Input data:

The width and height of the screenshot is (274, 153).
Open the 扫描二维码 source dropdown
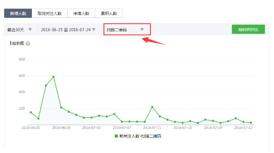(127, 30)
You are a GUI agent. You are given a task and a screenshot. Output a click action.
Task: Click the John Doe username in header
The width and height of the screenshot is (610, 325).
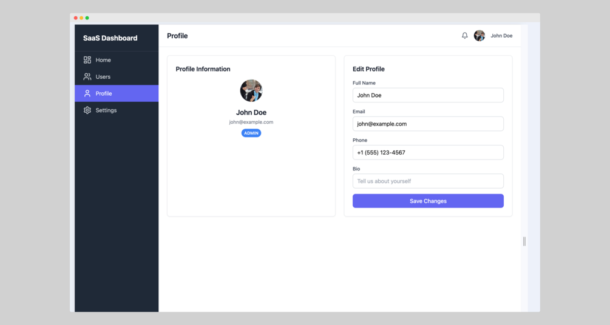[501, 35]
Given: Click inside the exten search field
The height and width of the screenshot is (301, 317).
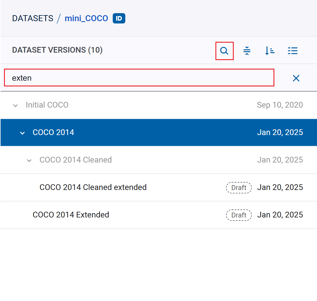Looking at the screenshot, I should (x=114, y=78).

==

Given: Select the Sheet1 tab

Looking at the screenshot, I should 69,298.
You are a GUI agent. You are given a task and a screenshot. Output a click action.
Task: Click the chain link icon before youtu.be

Problem requirements:
Reproduce word for word, with pictures dropped, only the part of the material above that opens with the line containing "The width and height of the screenshot is (274, 153)." and closes with the line containing "Task: Click the John Doe username in header".

Answer below:
The width and height of the screenshot is (274, 153).
Open the 扫描二维码 source dropdown
(127, 30)
You are a GUI agent. You are given a task and a screenshot. Output a click action.
Task: Click the John Doe username in header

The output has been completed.